Fernando Hierro, selecionador que assumiu a equipa com a saída de Lopetegui, optou por dar a titularidade a Nacho e Asensio, deixando Iniesta e Carvajal no banco. E entraram bem os espanhóis, que colocaram-se em vantagem logo aos 12 minutos, numa infelicidade de Sergei Ignashevich. Após livre lateral, o central disputou a bola com Sergio Ramos mas acabou por desviar a bola para a própria baliza. Sem fazer qualquer remate, a Espanha estava em vantagem. Era o 10.º autogolo deste Mundial. Um recorde.

Este jogo muito dificilmente poderia ter outra história em termos de desenvolvimento no relvado: Espanha com bola, a tentar penetrar na bem organizada e recuada defensiva russa, que jogava a ter os dez jogadores de campo atrás da linha da bola.

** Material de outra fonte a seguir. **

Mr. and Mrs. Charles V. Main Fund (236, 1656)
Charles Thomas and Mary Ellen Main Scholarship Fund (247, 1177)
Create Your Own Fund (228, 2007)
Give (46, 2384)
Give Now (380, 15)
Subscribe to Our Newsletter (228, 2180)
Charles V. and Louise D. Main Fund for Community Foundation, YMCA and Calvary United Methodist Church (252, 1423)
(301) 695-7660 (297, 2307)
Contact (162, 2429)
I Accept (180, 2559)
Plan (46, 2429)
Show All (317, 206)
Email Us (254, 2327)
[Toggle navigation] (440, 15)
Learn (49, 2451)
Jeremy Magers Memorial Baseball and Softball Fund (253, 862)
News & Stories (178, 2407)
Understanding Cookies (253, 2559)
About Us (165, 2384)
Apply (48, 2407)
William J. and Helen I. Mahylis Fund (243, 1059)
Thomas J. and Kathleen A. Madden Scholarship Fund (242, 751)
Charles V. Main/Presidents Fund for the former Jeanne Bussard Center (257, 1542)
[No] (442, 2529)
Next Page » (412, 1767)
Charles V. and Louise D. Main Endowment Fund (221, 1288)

Sem espaços, era preciso romper a barreira dos homens da casa, que se organizavam num 3-4-2-1. A ideia dos russos era claro: sair em contra-ataque ou então tentar bolas longas para o gigante Dzyuba, que tentava ganhar a Piquè e Sergio Ramos.

Apesar de ter mais de 70 por cento de posse de bola, apenas Isco tentava dar um safanão no jogo. Asensio e David Silva tinham pouca mobilidade e, com bola, raramente faziam algo diferente a não ser passes para trás ou para o lado.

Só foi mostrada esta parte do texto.